Ottawa verse 82,5 M $ aux Autochtones pour la santé mentale pendant la pandémie

Ottawa s’engage à verser 82,5 millions $ pour améliorer l’accès aux soins en santé mentale dans les communautés autochtones pendant la pandémie.

L’accès à de nombreux services de santé mentale dans les communautés autochtones a été perturbé en raison de la COVID-19, alors que justement, la demande est plus grande en ces temps de crise. Certains services sont passés à des options «virtuelles» de téléconsultations, mais cette alternative a créé des obstacles pour les personnes vivant dans des communautés éloignées, où la connectivité internet est difficile.

Au cours des quatre premiers mois de cette année, la «Ligne d’écoute d’espoir», qui offre un soutien téléphonique et en ligne aux Autochtones dans plusieurs langues, a reçu plus de 10 000 appels et demandes de clavardage de personnes à la recherche de services d’intervention en cas de crise. Il s’agit d’une augmentation de 178 % par rapport à la même période en 2019. De son côté, la Régie autochtone de la santé de la Colombie-Britannique a indiqué le mois dernier que les décès par surdoses au sein des Premières Nations avaient presque doublé entre janvier et mai de cette année.

Des représentants des communautés des Premières Nations, des Inuits et des Métis avaient ainsi fait pression pour que la santé mentale fasse partie intégrante de la lutte contre la COVID-19.

Le ministre fédéral des Services aux Autochtones, Marc Miller, a reconnu mardi la disparité entre le soutien offert aux Autochtones et celui offert aux Allochtones — une situation qu’il qualifie d’inacceptable. «La pandémie n’a fait qu’exacerber la situation», a déclaré M. Miller.

«Il est primordial d’offrir un soutien communautaire, culturellement adapté et opportun en matière de santé mentale afin de promouvoir le bien-être de toute personne qui lutte pour faire face au stress et à l’anxiété supplémentaires engendrés par la pandémie de COVID-19», a indiqué le ministre.

Son ministère indique aussi que des soutiens dirigés par les Autochtones et les communautés, qui offrent une approche plus holistique en santé mentale, sont nécessaires pour répondre aux besoins des jeunes, des familles et des aînés. Le financement fédéral annoncé mardi soutiendra l’accès à des services supplémentaires, en transférant certains services vers des plateformes virtuelles et en aidant les partenaires autochtones à développer de nouvelles façons de lutter contre la toxicomanie et à améliorer l’accès aux traitements.

Le traumatisme intergénérationnel subi par de nombreux Autochtones en raison du passé colonialiste du Canada et des mauvais traitements infligés aux premiers peuples constitue déjà un problème de santé mentale extrêmement difficile à résoudre, a déclaré le docteur Tom Wong, médecin hygiéniste en chef au ministère des Services aux Autochtones. L’anxiété supplémentaire provoquée par la pandémie n’a fait qu’empirer les choses, a-t-il soutenu.

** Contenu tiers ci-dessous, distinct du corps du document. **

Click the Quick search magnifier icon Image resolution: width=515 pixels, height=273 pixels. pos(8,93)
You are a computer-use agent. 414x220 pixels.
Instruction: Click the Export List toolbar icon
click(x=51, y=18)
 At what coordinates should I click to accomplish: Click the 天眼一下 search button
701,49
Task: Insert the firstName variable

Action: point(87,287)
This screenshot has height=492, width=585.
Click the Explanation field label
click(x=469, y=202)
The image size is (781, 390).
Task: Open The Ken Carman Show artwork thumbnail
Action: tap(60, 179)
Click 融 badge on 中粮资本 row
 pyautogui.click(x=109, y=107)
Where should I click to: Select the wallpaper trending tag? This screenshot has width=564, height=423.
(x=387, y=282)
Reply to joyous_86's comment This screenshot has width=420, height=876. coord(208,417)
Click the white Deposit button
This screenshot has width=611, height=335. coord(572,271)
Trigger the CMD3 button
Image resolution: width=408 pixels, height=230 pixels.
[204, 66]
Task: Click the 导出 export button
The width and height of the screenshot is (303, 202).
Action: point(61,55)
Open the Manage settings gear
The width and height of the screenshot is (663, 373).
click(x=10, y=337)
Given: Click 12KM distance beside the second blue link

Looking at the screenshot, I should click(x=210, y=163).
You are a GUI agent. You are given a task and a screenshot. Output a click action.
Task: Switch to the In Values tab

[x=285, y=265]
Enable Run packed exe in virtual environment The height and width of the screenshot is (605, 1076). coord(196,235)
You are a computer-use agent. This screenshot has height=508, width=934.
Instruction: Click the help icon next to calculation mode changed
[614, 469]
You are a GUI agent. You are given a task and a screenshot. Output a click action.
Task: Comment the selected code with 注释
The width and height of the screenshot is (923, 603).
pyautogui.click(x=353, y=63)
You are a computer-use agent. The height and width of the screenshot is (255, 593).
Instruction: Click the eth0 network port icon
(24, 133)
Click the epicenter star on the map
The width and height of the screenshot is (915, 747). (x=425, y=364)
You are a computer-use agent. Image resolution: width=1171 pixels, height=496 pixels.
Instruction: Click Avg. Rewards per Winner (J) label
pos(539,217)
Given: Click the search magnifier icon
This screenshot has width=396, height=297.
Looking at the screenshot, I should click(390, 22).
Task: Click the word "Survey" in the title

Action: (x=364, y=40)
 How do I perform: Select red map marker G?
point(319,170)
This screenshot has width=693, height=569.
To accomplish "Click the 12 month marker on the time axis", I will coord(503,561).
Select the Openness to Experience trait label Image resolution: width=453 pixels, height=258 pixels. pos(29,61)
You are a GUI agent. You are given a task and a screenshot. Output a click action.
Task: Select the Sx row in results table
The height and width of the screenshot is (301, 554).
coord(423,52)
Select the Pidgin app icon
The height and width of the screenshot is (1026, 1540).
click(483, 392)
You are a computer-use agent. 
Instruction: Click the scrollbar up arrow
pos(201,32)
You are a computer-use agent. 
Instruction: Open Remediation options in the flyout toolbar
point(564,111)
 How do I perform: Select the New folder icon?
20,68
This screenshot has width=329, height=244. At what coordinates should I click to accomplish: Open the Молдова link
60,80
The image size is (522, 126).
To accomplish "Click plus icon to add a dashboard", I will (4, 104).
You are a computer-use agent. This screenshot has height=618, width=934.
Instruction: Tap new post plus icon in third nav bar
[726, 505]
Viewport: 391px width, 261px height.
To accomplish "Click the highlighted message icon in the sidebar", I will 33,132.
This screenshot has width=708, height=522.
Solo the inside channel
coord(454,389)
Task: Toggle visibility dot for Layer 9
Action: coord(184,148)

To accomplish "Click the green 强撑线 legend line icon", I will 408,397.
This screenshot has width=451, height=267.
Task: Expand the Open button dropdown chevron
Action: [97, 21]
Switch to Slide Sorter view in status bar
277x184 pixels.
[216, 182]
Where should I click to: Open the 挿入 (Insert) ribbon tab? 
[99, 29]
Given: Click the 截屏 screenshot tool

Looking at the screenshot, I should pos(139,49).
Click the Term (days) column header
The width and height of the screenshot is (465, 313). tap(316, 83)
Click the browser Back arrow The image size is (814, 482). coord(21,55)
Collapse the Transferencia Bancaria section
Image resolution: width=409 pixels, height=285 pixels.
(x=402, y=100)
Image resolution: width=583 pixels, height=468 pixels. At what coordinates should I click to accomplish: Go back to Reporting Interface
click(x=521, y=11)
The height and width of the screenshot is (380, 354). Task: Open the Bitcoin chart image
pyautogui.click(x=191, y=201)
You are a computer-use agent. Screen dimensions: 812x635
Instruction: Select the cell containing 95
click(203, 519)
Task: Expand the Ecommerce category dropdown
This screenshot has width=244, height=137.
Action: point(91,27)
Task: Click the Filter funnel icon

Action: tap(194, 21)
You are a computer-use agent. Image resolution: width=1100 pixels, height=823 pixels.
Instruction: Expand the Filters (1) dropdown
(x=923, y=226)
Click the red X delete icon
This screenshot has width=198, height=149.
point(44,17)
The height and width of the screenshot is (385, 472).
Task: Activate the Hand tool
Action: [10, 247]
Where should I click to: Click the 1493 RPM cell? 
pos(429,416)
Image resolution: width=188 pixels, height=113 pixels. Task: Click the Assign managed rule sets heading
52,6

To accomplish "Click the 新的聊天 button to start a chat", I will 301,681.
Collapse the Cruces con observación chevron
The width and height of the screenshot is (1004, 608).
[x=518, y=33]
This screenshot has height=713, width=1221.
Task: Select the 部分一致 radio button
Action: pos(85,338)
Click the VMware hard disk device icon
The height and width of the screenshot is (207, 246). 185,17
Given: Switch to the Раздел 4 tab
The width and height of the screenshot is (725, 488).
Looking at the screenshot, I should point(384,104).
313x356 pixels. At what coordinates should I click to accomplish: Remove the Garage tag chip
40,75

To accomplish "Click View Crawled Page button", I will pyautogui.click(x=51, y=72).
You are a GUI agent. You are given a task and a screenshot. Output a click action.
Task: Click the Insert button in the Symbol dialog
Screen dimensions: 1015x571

Les effets négatifs de la distanciation physique ont également conduit à une augmentation des taux de violence conjugale à l’égard des femmes et provoqué un isolement supplémentaire des jeunes Autochtones et de ceux des communautés LGBTQ+ et bispirituelles.

«Nous devons tous soutenir les Premières Nations, les Métis et les Inuits pour répondre à la crise de santé mentale au Canada. Il est extrêmement important que nous les soutenions afin qu’aucune communauté ne soit laissée pour compte», a déclaré le docteur Wong.